Personal information
- Full name: Les Woodfield
- Born: 27 August 1899
- Died: 1 April 1974 (aged 74)
- Height: 179 cm (5 ft 10 in)
- Weight: 80 kg (176 lb)

Playing career^{1}
- Years: Club / Games (Goals)
- 1921–22: Essendon / 15 (15)
- 1923–27: South Melbourne / 76 (11)
- Total:  / 91 (26)
- ^{1} Playing statistics correct to the end of 1927.

= Les Woodfield =

Australian rules footballer

Les Woodfield (27 August 1899 – 1 April 1974) was a former Australian rules footballer who played with Essendon and South Melbourne in the Victorian Football League (VFL).
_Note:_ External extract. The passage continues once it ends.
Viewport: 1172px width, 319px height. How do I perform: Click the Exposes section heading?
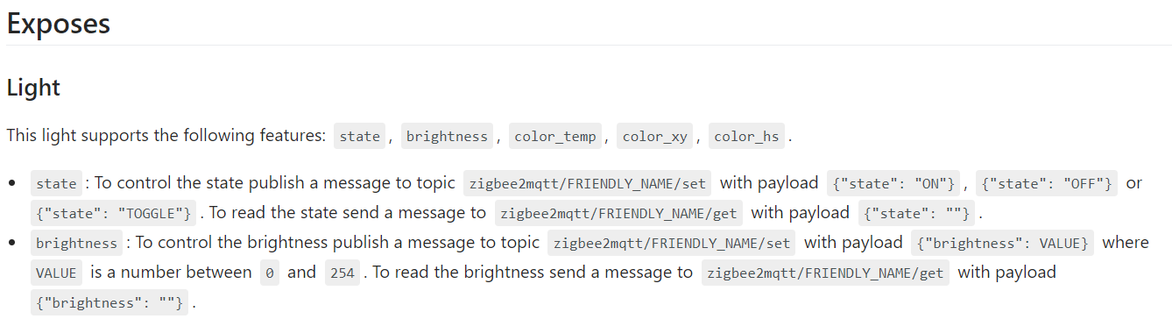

Woodfield commenced playing with Williamstown in the VFA in 1920 and played in the last 13 games of the season from rounds 6–18. He then transferred to the Bombers in 1921 (after initially attracting interest from South Melbourne but he was residentially bound to Essendon) before returning to Williamstown during 1922 after four games that season with Essendon. He played just one game with 'Town against Port Melbourne in round 12 and then crossed to South Melbourne in 1923 and went on to play 76 games and kick 11 goals up until the end of 1927. Woodfield played a total of 14 senior games and kicked two goals with Williamstown.